August 27, 2016 at 2:23 am“My stack looks like, pretty much all JavaScript”
*vomit*, *close tab*…
Juliano
August 28, 2016 at 3:47 amFrancis, great stuff! I actually working on writing an “HTML Feed” like yours, in fact, that’s how I ran into your article. I need to have a task that checks for changes weekly, and if there are changes to a particular element on DOM or particular site, update automatically, and create a JSON each time it changes. I’m not as comfortable as you are with all these tools but I can pick up. Recommend any other resources besides this great article?
Week 32 | import digest
August 31, 2016 at 8:13 pm[…] insights in this review of the state of the art in automated web scraping involving Selenium, phantomJS, node and a host of JavaScript […]

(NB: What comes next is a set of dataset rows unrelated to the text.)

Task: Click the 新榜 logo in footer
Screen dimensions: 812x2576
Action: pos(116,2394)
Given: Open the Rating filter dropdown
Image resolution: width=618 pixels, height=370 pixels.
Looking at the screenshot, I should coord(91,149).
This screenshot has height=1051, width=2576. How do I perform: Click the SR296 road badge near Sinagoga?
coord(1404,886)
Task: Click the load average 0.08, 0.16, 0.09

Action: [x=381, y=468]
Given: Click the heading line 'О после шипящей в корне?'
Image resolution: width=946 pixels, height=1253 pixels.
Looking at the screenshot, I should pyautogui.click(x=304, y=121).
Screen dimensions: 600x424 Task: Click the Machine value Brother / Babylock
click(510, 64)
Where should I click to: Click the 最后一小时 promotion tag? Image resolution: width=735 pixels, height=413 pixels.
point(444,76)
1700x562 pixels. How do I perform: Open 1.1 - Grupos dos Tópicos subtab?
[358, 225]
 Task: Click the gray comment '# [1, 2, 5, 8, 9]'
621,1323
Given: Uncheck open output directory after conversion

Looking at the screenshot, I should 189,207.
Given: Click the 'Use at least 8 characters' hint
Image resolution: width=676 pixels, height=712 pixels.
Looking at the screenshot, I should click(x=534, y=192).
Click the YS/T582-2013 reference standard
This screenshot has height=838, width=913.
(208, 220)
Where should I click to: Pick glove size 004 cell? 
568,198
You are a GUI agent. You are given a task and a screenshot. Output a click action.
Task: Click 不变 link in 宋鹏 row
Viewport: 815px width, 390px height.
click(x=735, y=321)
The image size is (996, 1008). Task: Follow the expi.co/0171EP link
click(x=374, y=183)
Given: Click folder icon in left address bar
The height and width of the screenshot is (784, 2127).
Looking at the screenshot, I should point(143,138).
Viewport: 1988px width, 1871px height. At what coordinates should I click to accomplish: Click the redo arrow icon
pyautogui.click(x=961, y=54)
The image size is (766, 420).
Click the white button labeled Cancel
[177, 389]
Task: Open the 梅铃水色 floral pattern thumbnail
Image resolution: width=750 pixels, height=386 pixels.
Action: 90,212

Link Dump: August 2016 – var blog = "";
September 1, 2016 at 1:34 am[…] I Don’t Need No Stinking API – Web Scraping in 2016 and Beyond […]
Top 10 JavaScript Articles for the Past Month (v.August) | 懒得折腾
September 2, 2016 at 3:46 am[…] Rank 1 […]
Stefan Smiljkovic
December 7, 2016 at 6:07 pmGreat post Francis.
We are using power of nightmare.js for web scraping and automation.
Btw, I shared your post on my directory https://links.vanila.io/posts/Ykj8MDAY54A4Q7QZa/i-don-t-need-no-stinking-api-web-scraping-in-2016-and-beyond
Stas
May 4, 2017 at 9:10 pmFrancis, would your method be successful for AngelList scraping ?
What are the key things to consider when attempting it ?
Thanks !
Francis Kim
May 6, 2017 at 12:06 amHey Stas, yeah – it should be considered more as ‘web automation’ versus your everyday scraping. Anything a human can do and collect, a Selenium based script / bot can do. Some key things to consider are giving it plenty of pauses, and coding it to recover from failures.
Timothy
May 15, 2017 at 11:54 pmHi there very cool web site!! Man .. Beautiful .. Superb ..
I will bookmark your blog and take the feeds additionally?
I am glad to search out numerous useful info right here within the submit,
we need develop more strategies in this regard, thanks for
sharing. . . . . .
Reza
May 28, 2017 at 3:46 amDude!
You are the automation guru! How long does it take for a newbie wanna be a programmer to get to your level? What are the requirements to become a pro in automation? What steps I need to take? I really love the comcept of automation and would love to have a shot.
Rowan miller
July 6, 2017 at 8:37 amGreat post
Quan lot Lot khe nu
July 31, 2017 at 9:26 amI enjoy what you guys are usually up too. This kind of clever work and reporting!
Keep up the good works guys I’ve you guys to blogroll.